Article from New Trees, Ross Bayton & John Grimshaw

Recommended citation
'Sorbus forrestii' from the website Trees and Shrubs Online (treesandshrubsonline.org/articles/sorbus/sorbus-forrestii/). Accessed 2020-09-25.

Tree to 12 m, though usually less. Branchlets grey. Buds deep red, conical to ovoid with white hairs on the margins and apices of the scales. Leaves to 20 cm long, with seven to nine pairs of leaflets. Leaflets rather widely spaced, ~4 cm long, upper surface glabrous, lower surface highly papillose, margins dentate to entire; leaves turning salmon-pink to orange in autumn. Fruit white with a crimson tint at the calyx, 0.8 × 0.95 cm; carpels three to four (to five). Tetraploid apomict (2n = 68). McAllister & Gillham 1980, McAllister 2005a. Distribution CHINA: Yunnan (Beima Shan). Habitat Mixed thickets. USDA Hardiness Zone 6. Conservation status Not evaluated. Illustration McAllister & Gillham 1980, McAllister 2005a. Cross-reference S497.

Sorbus forrestii, although another apomictic member of section Discolores, does not resemble the familiar species S. glabriuscula and S. pseudohupehensis and therefore does not feature in the key to their allies (p. 804). It is distinct in its larger white fruits and smaller but more numerous leaflets. It is also smaller-growing in cultivation, and at Ness has reached only 4 m in 40 years (McAllister 2005a), though elsewhere it is faster. Like others, however, it was recognised in cultivation, when in 1972 it was drawn to Hugh McAllister’s attention under the name S. prattii. Research found it to be growing in several British botanical gardens, and a chain of evidence led to its identification with Forrest’s collection (no. 19583) made on the Beima Shan, Yunnan in 1921. The dense crops of white fruit and low bushy habit make it ideal for smaller sites, and it is now widely grown and commercially available throughout our area.
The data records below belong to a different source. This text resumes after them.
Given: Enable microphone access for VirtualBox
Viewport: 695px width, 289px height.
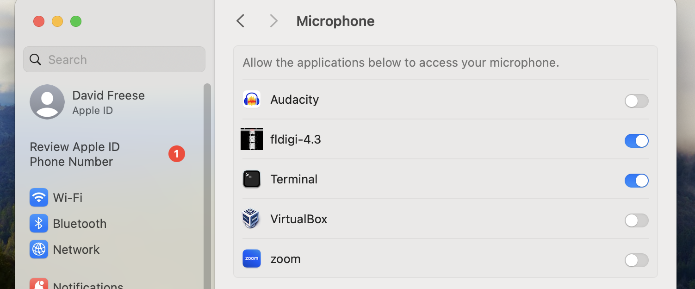Looking at the screenshot, I should (x=636, y=220).
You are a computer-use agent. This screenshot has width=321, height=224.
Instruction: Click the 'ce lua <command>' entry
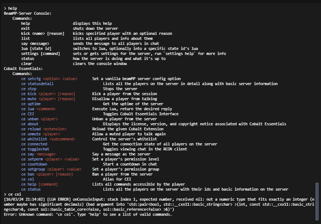(38, 109)
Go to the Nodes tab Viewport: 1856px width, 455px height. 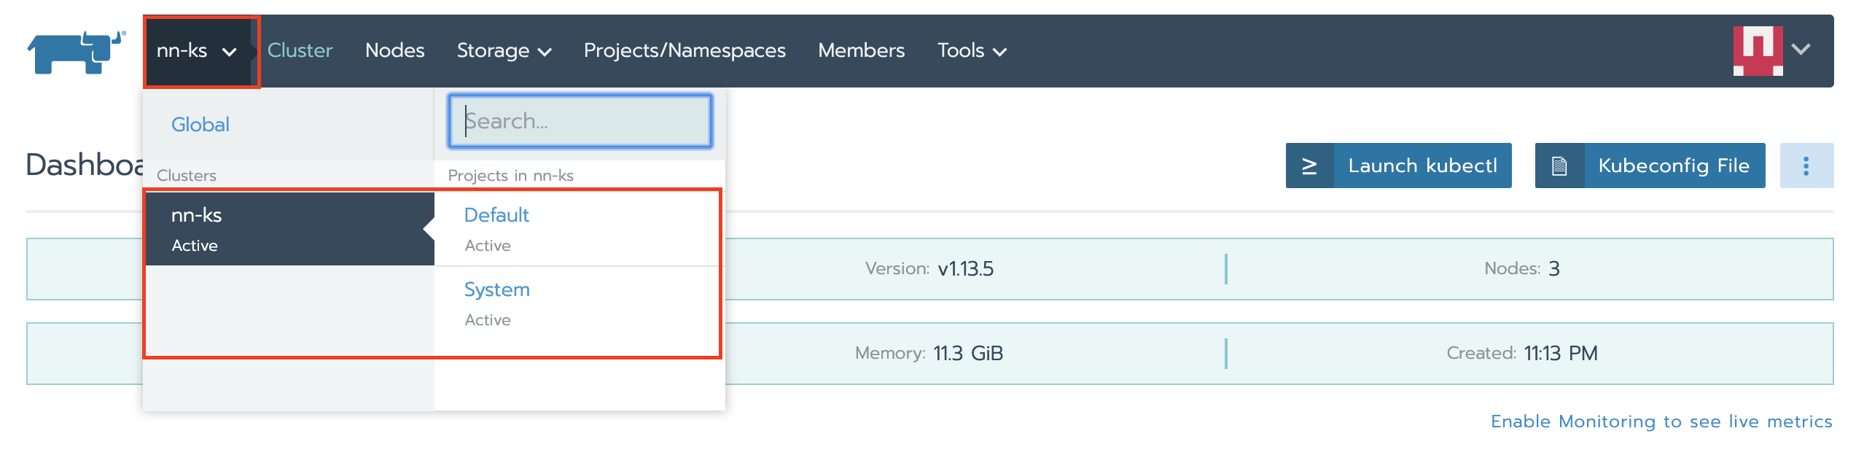(394, 50)
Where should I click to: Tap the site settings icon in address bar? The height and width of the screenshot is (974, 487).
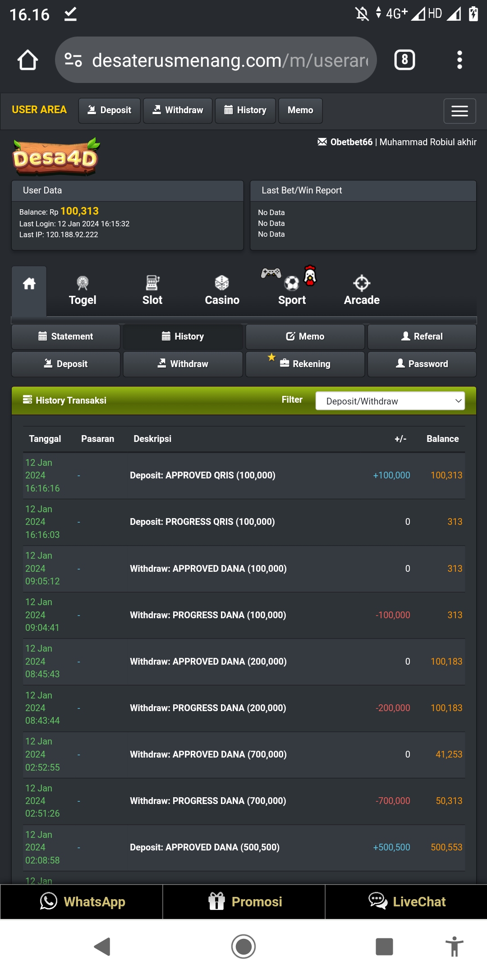tap(73, 60)
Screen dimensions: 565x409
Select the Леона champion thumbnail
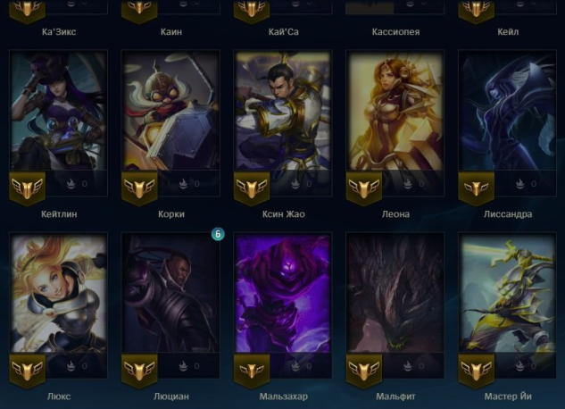[x=395, y=110]
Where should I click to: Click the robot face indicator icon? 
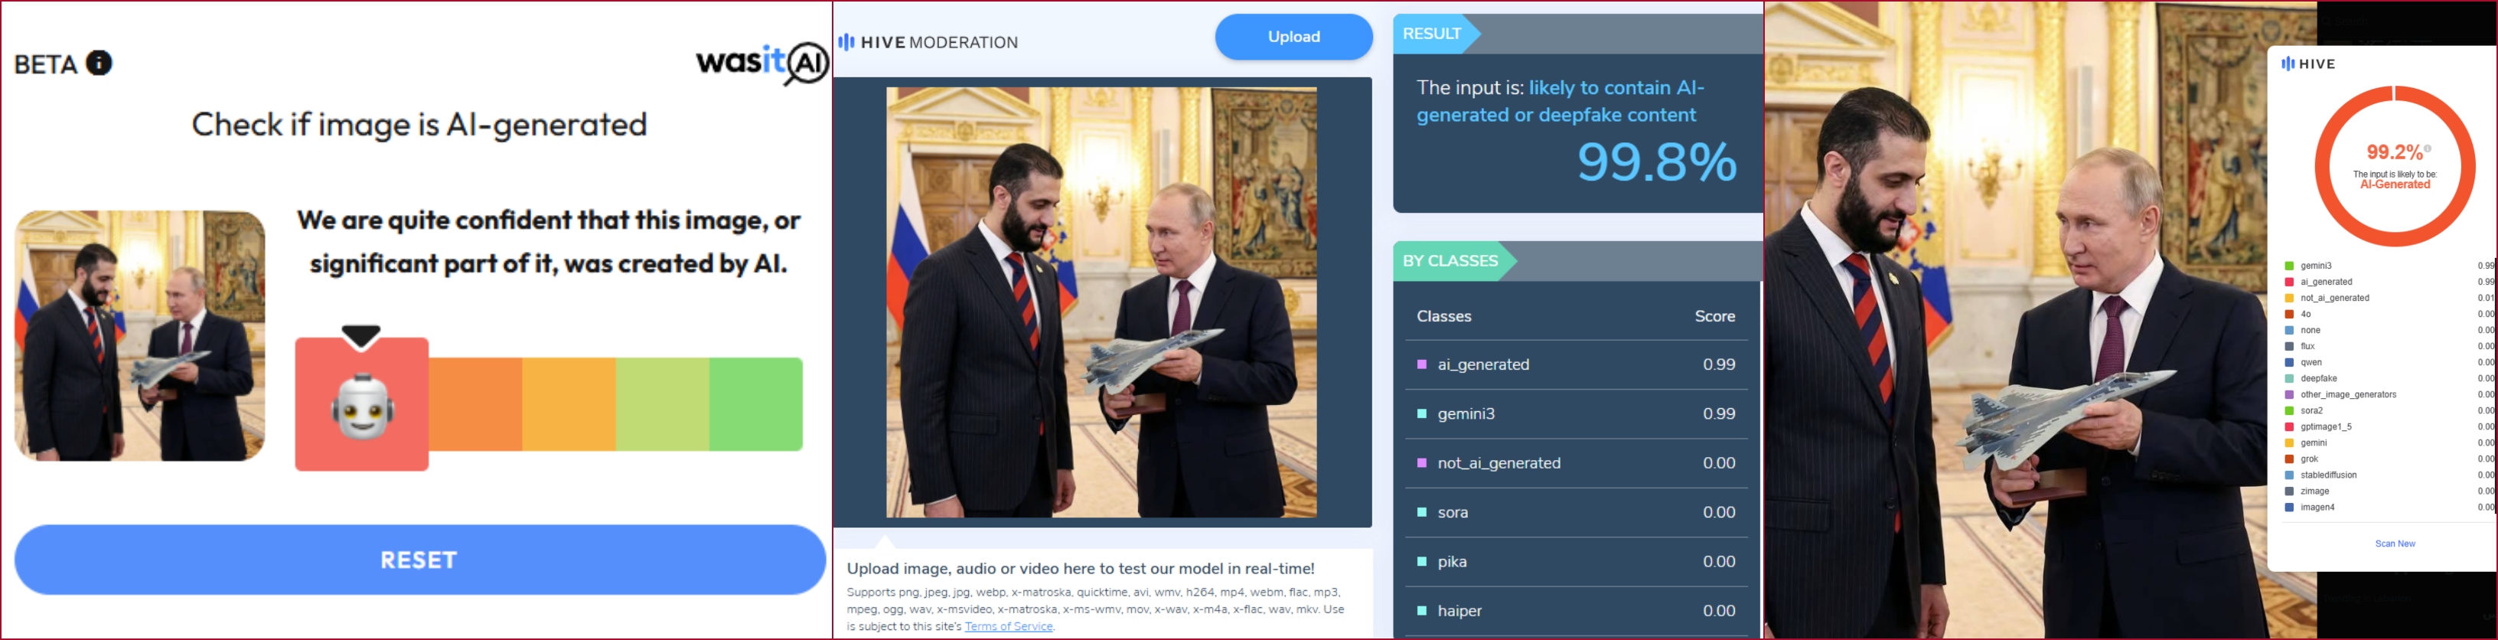click(362, 405)
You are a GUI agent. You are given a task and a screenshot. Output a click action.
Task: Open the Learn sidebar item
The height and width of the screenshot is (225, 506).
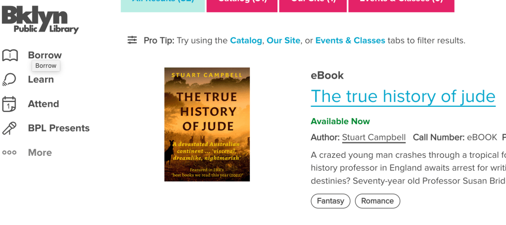click(x=41, y=79)

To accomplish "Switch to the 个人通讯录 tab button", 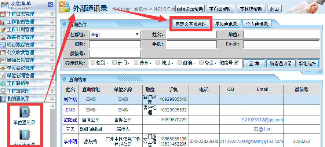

Much rarer, and as yet only tentatively distributed beyond Ness and Keith Rushforth’s own collection, is another apomict, S. bulleyana McAll., which differs principally in its more numerous leaflets (9–11 pairs) and ‘pearly pinkish white’ fruits. The solitary tree at Ness is derived from Keith Rushforth’s gathering KR 2809 made in 1993 in the Zhongdian Gorge, Yunnan at 3200 m, which also provided the type specimen. The specimen at Ness is a bit straggly, but the fruits are pretty. From the same seed collection came an anomalous diploid seedling that has been named ‘Keith Rushforth’ (McAllister 2005a).